Irrevocable Trust

An irrevocable trust is a type of living trust that cannot be modified without permission of the beneficiary. Once an irrevocable trust is created, nothing can be done to change or end the stipulations of the trust unless permission is directly granted by the named beneficiary. This is because the creator of the trust has effectively signed over his or her assets to the beneficiary when placing them into an irrevocable trust.

Advantages and Disadvantages

While there are many benefits to withdrawing ownership from your estate, there are also drawbacks. When you release possession of your assets, you are also releasing the responsibility to pay taxes on the estate. Furthermore, there will be no tax liability on any income that could be generated by these assets, because technically they are no longer in your name. For many, these tax benefits are more than enough incentive to place their assets in an irrevocable trust.

For others, however, the inability to modify the conditions or terminate their trust in any way is nonnegotiable. If you want to retain control over your estate, then it is not advised that you pursue an irrevocable trust.

Types of Irrevocable Trusts

There are many different types of irrevocable trusts that can be used for different purposes. Usually, they are used to reduce taxes and protect property. Here are few common types:

  • Bypass Trusts: a trust that allows a spouse to use property that is included in a trust once the other spouse dies. The surviving spouse never actually owns the property, so when that spouse dies, the property is not part of his or her estate.
  • Charitable Trusts: a trust that transfers property to charities.
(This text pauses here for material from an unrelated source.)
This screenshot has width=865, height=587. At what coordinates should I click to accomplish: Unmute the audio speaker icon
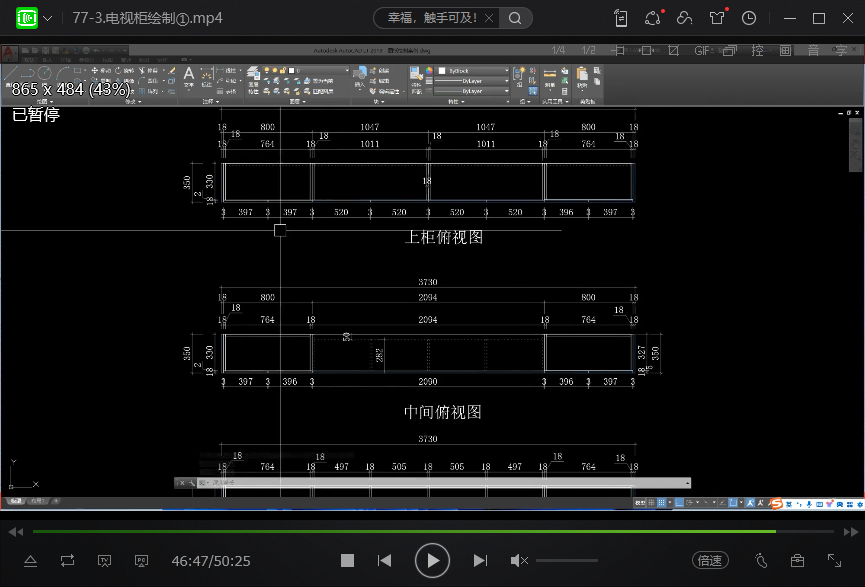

The charity can receive money throughout your lifetime or at your death.
  • Life Insurance Trust: a trust that transfers life insurance to a trust. The trust must have existed for three years before the death of the grantor.
  • QTIP Trusts: a trust that allows estate tax payments to be postponed until the both spouses have passed away
  • Spendthrift Trusts: trusts that allow you to control your beneficiaries' management of your money. The trustee can only transfer money according to the terms of the trust.

Let a probate lawyer know what type of property you want to protect. A qualified legal representative can help you decided if an irrevocable trust is the right decision for you. If you do not want to relinquish control of your estate, then you may want to consider a revocable trust, which will allow you to change your trust during your lifetime. Setting up a trust can be very difficult, so make sure that you have a skilled estate planning lawyer to guide you through the complicated process.